According to the letter of intent signed by the radiation oncology arm of the medical school’s faculty practice plan (University of Maryland Radiation Oncology Associates) and Maryland Proton Treatment Center LLC, the entity set up by Advanced Particle Therapy to handle this project, the University of Maryland School of Medicine faculty will provide clinical management and therapeutic services to the Maryland Proton Therapy Center, including physician services and medical direction. Maryland Proton Treatment Center LLC will design, build, equip, own and operate the center.

“As international leaders in the field of radiation oncology, it is appropriate that our research-intensive institution, in partnership with Advanced Particle Therapy, is taking the lead in working to bring this groundbreaking new cancer-fighting technique to Maryland,” says E. Albert Reece, M.D., Ph.D., M.B.A., vice president for medical affairs at the University of Maryland and John Z. and Akiko K. Bowers Distinguished Professor and dean of the University of Maryland School of Medicine. “Our Greenebaum Cancer Center is a National Cancer Institute-designated center, ranked 21st among the nearly 900 cancer centers in the nation, by U.S. News and World Report. It is this world-class expertise that has attracted this project to Baltimore, along with the initial anticipated private investment of $200 million and the addition of new highly skilled, high paying jobs to operate the center.”

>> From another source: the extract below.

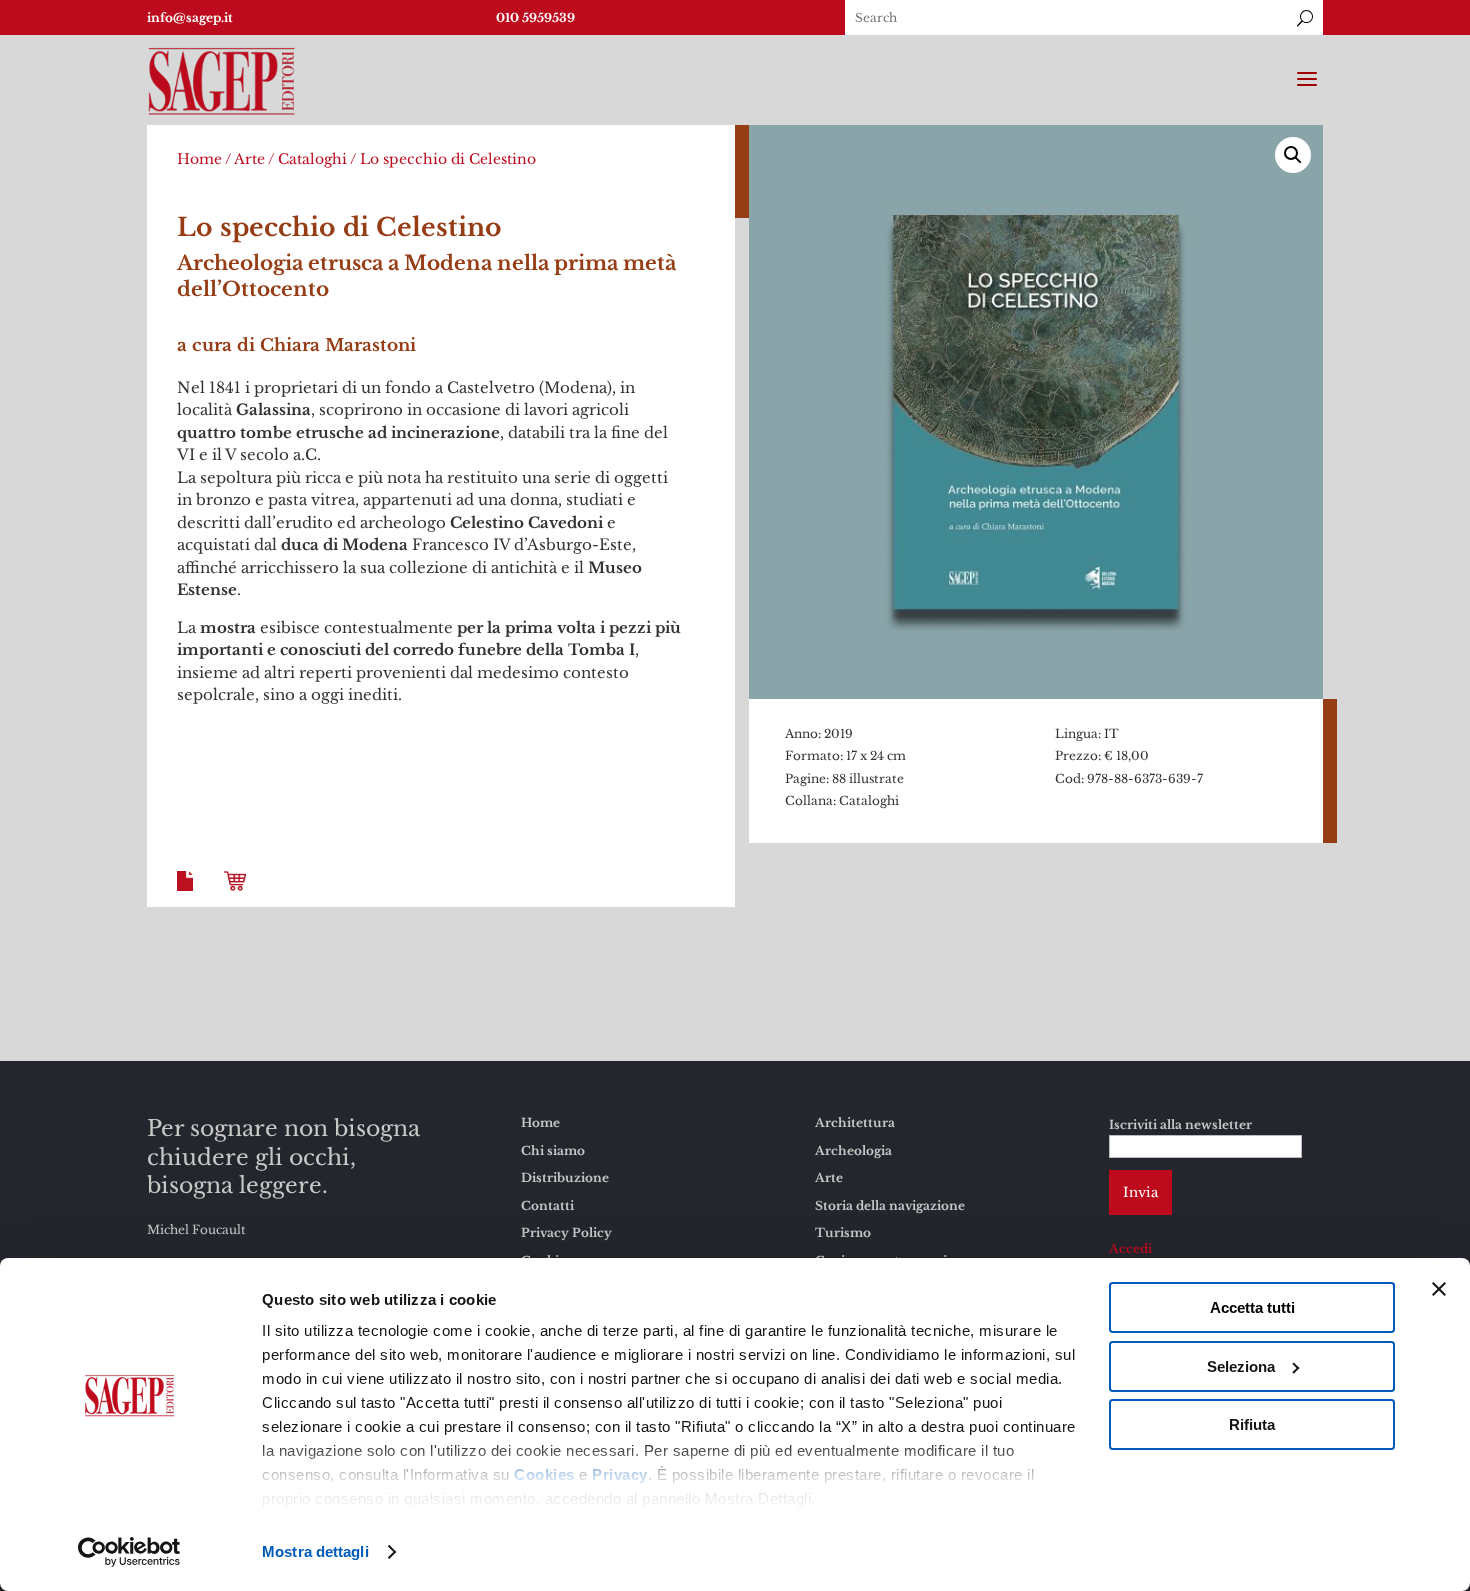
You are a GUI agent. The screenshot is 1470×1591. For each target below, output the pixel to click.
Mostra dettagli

“Governor O’Malley and I are proud of Maryland’s innovative economy and we applaud the University of Maryland School of Medicine for creating this public-private partnership to create the Maryland Proton Treatment Center,” said Maryland Lieutenant Governor Anthony G. Brown. “This center will serve 2,000 patients every year, saving lives and helping the state of Maryland build on its legacy as the nation’s medical leader. During tough times, the Center will create 325 construction jobs and 110 permanent jobs in our state’s growing life science industry.  It will also continue the state’s and Baltimore City’s investment in the communities of West Baltimore.” “We are excited about the opportunity to explore this important project, which holds the promise to save lives and help to bring additional jobs and businesses to the University of Maryland BioPark and to the West Baltimore community in which our campus has been located since the medical school’s founding in 1807,” says University of Maryland, Baltimore President Jay A. Perman, M.D. Advanced Particle Therapy has taken on the same role in the development of a similar center in San Diego, teaming with Scripps Health and Scripps Clinic Medical Group. It is anticipated that the Maryland center will use technology developed by Varian Medical Systems of Palo Alto, Calif., a world leader in radiation oncology equipment.

“We’re honored to team with the University of Maryland School of Medicine’s nationally recognized radiation oncology faculty to bring this proton therapy center to the Baltimore-Washington region,” says Jeff Bordok, president and CEO of Advanced Particle Therapy. There are currently nine proton therapy treatment centers in the United States, with several more in development, and the technology is used in more than 30 cancer centers worldwide. The closest proton therapy center to the Baltimore-Washington area opened in 2009 in Philadelphia.